*Requirement*
All pictures should be dropped, and only the lines from the top of the entries below through the line containing "The width and height of the screenshot is (924, 578)." repeated exactly, both ends included.

*Data*
────

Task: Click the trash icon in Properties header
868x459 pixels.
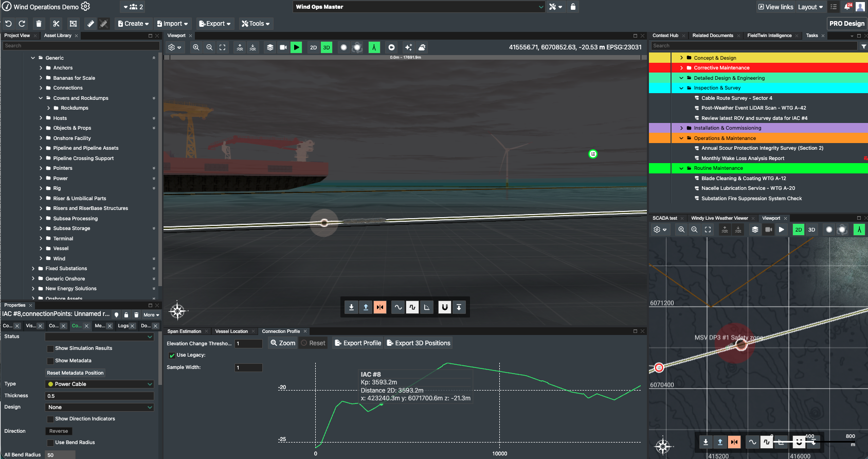Action: (x=136, y=315)
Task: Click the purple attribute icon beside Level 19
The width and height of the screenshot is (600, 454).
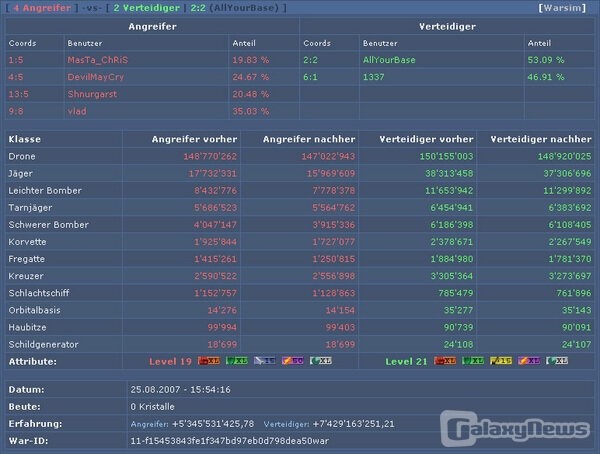Action: [x=291, y=360]
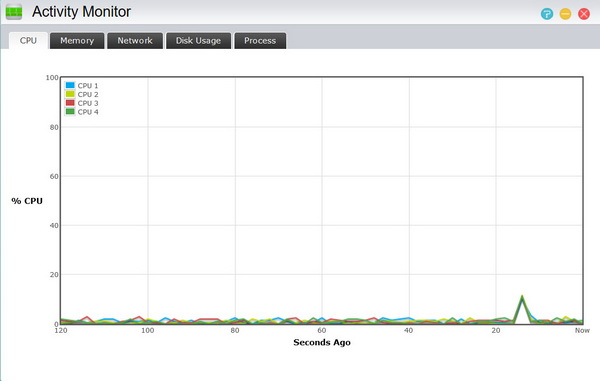
Task: Open help with the blue question icon
Action: click(547, 14)
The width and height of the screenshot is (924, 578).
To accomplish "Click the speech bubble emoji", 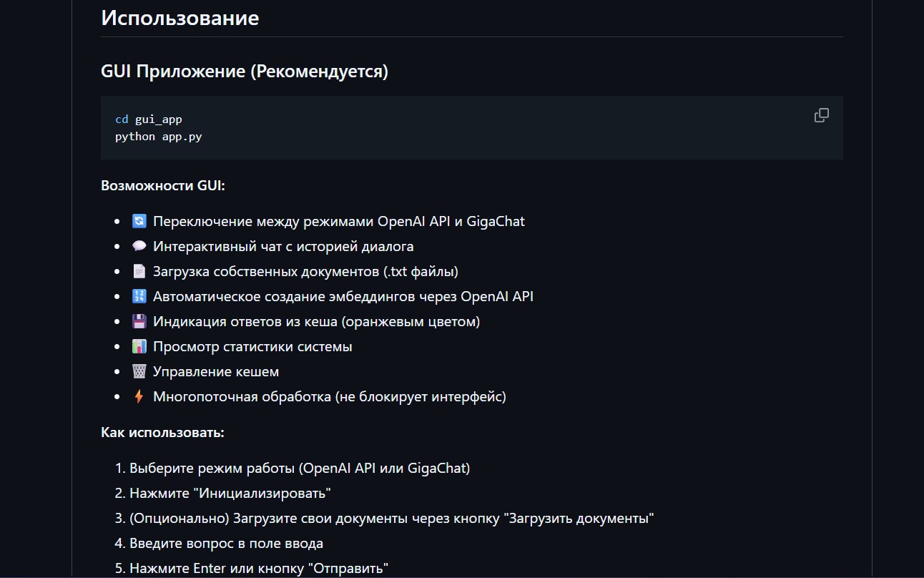I will (139, 246).
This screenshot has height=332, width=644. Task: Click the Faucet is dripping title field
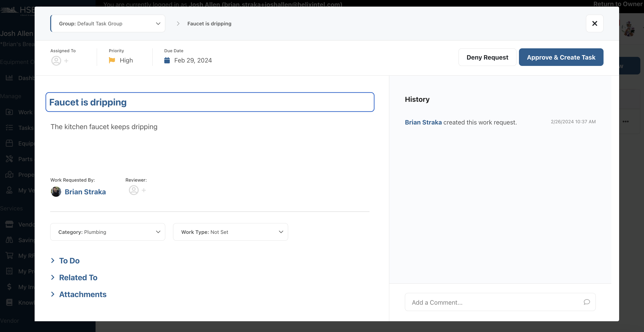(x=210, y=102)
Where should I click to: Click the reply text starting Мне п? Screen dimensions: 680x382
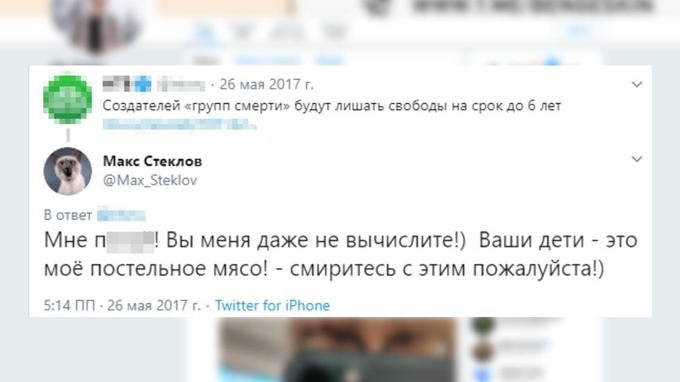[340, 254]
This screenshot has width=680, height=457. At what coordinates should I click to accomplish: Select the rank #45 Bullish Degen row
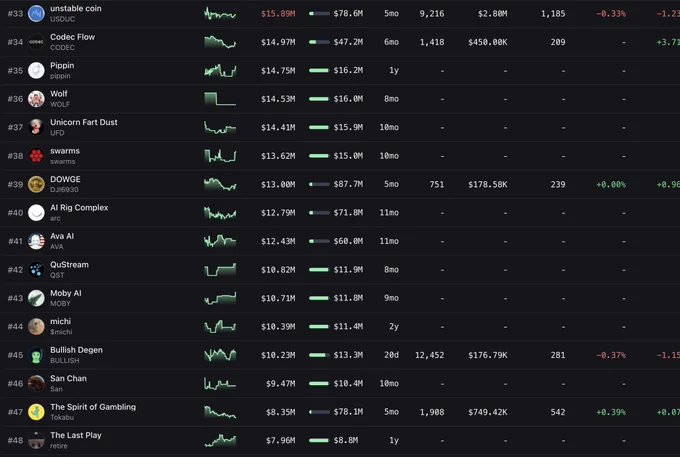[x=340, y=355]
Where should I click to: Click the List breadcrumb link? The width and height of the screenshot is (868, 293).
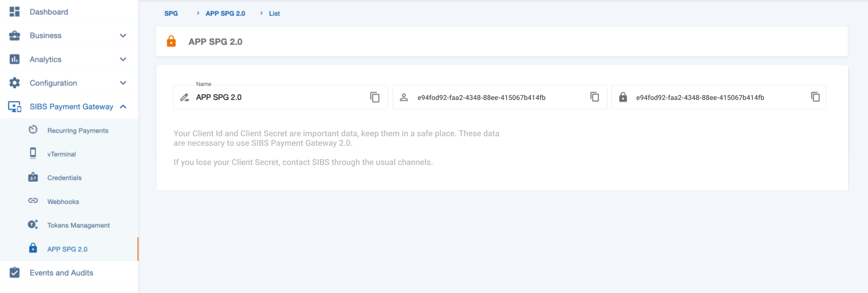point(274,13)
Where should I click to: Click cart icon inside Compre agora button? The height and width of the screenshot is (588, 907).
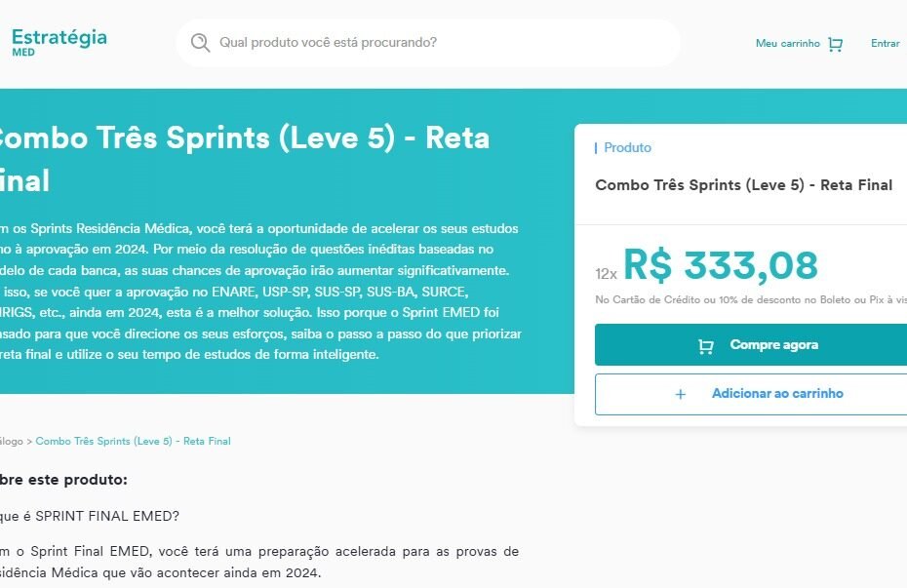[706, 346]
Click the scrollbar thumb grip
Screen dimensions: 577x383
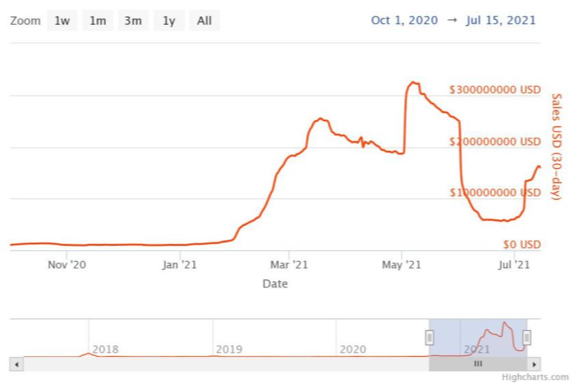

────

*Result*
Task: Click the trash icon in Properties header
868x459 pixels.
Action: (x=136, y=315)
Task: Click the purple attribute icon beside Level 19
The width and height of the screenshot is (600, 454).
Action: [x=291, y=360]
Task: Open help with the blue question icon
Action: click(547, 14)
The width and height of the screenshot is (924, 578).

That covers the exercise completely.